Sounds like you might have used a solution of potassium permanganate that was too strong.
The solution should be a very light pink. Too strong and it removes the fats from the skin and causes the symptoms you describe. Naphtha, like from an overfilled Zippo, has a similar effect. The skin dries, cracks, peels and leaves a red and raw area that takes a long time to heal. Potassium permanganate is strong stuff so if you use it lean toward a weaker solution.
An interesting statement and one that highlights the problem with PP perfectly; thanks for posting.
On those early military survival courses we were shown 5 different mixes to show the colour to mix the PP for use as water treatment to severe fungal infection. They are very few demonstrations of colour to mix kicking around. Even if there was, mixing a colour is very subjective.
PP is a cytotoxic like hydrogen peroxide, iodine and betadine. They kill cells slowing down healing and increases infection. PP and hydrogen peroxide have no place in a first aid kit or survival kit.
PP was a poor solution to a problem but as technology has improved there are far better and safer solutions to those same problems available.
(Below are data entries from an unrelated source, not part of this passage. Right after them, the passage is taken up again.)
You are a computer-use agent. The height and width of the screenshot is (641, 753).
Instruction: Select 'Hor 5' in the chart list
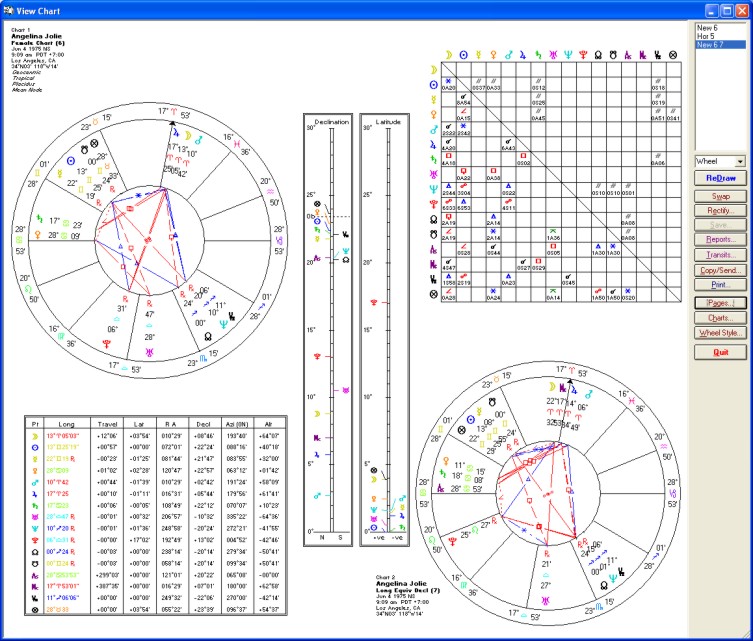708,36
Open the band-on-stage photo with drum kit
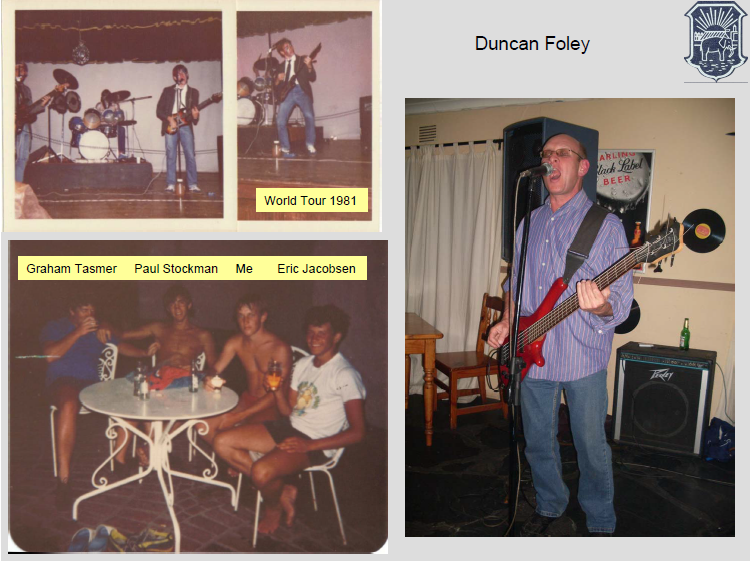Screen dimensions: 750x562 coord(119,114)
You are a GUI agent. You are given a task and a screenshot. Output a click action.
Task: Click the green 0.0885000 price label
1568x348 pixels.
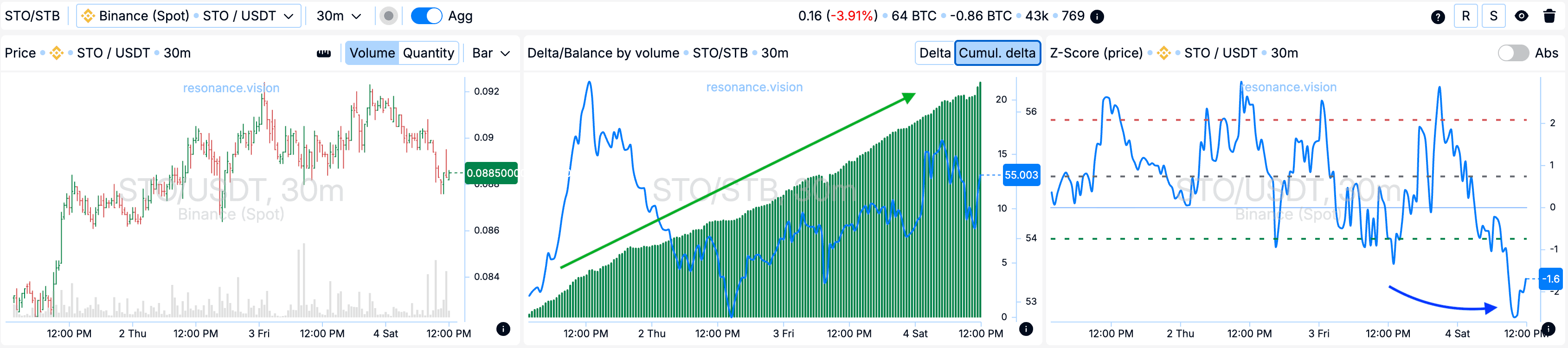[x=491, y=173]
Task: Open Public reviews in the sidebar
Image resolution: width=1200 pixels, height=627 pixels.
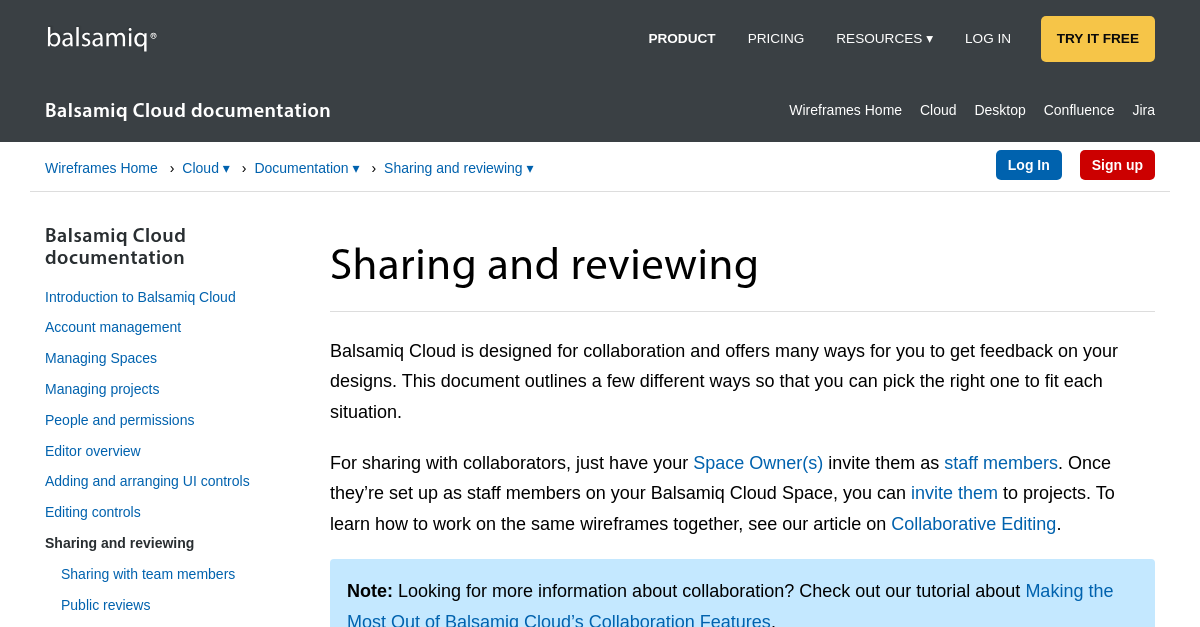Action: 105,605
PP kills a small number of bacteria and viruses but many bacteria and parasites can survive PP treatment. Vibro cholerae organisms is just one. Studies have also found that PP need higher doses than survival manuals suggest and longer contact times of two hours or longer. Which brings up an interesting point, have you ever seen contact times suggested in the survival manuals. I was told at least 30 mins. PP’s use in water treatment plants is not as a disinfectant.
This is why PP is not found in military or professional survival kits nowadays. I have not checked but I would be extremely surprised Doug includes PP in any of his kits.
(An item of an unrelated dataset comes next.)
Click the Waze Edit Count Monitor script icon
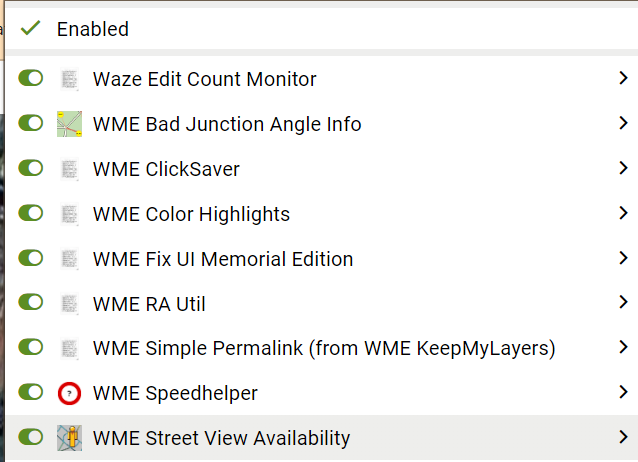Image resolution: width=638 pixels, height=462 pixels. (69, 78)
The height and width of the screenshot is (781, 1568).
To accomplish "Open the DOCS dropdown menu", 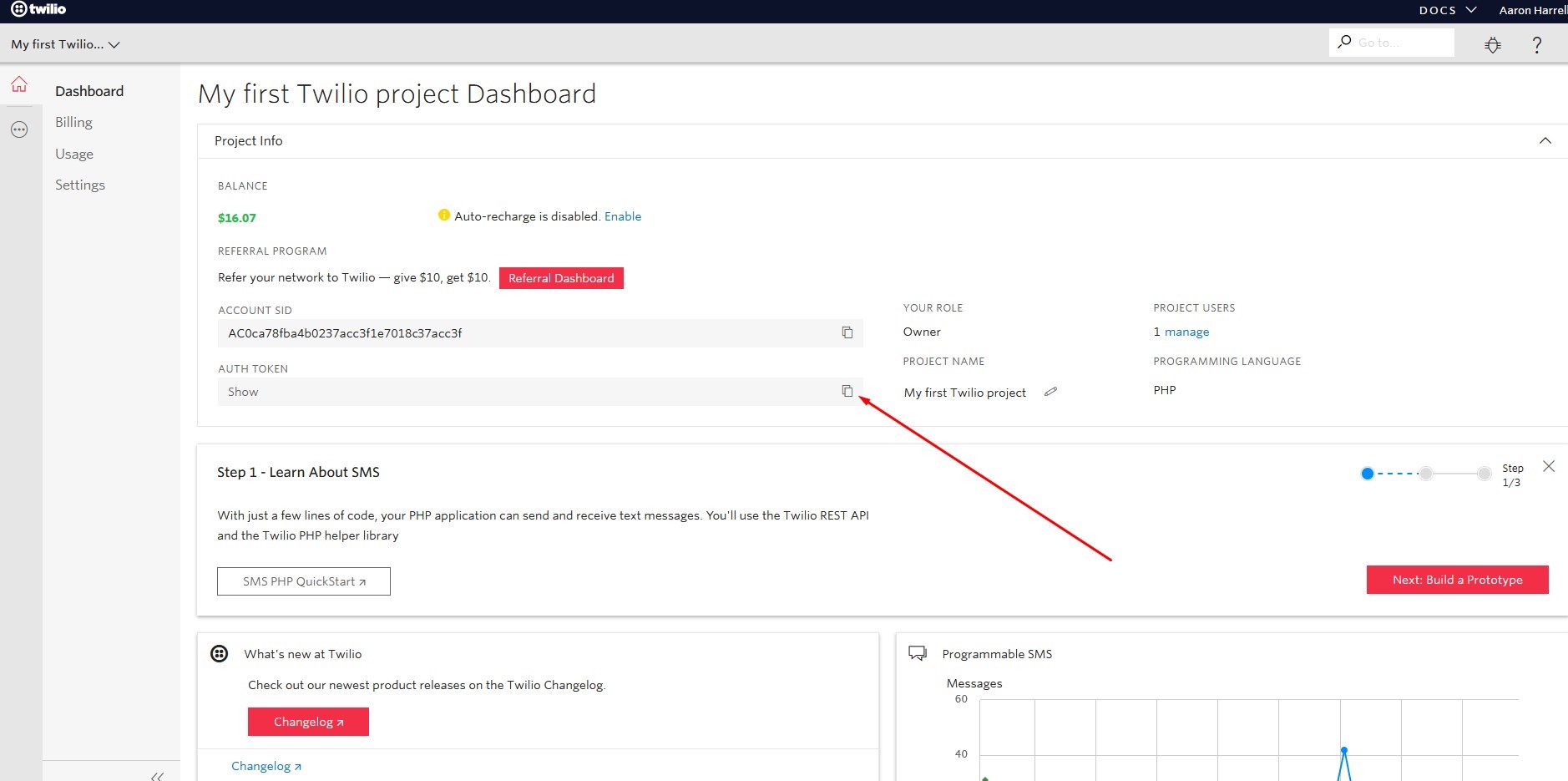I will coord(1447,10).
Unfortunately most peoples experience of survival is from rehashed information taken from military survival manuals written 50 + years ago so it is no wonder old techniques, mistakes and miss information keeps being dragged into modern thinking.
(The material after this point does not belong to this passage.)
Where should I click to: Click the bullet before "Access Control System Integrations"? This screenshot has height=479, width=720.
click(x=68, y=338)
There is a very interesting survival use for PP that was never written in any of the survival manuals but is very relevant to survival. I was told of it on one survival course years ago. I know of no reference of this in a survival context on the internet at all but it is described in some old documents for an industry it was used in. I have been told by people that were around at the time that the UK government even suggested it in their public information during WW2, although I have never been able to confirm this. It has never been rehashed and the practice is now illegal, at least in the UK. I do know that it was taught in US and UK survival courses during WW2 (not that they were actually survival course as we know them today) and into the 50s. That said it is a little impractical and I would never consider it as a viable option.
Out of interest if you know of this use, please PM me telling me what it is and where you heard it. If you don’t know what it is don’t guess because I won’t tell you.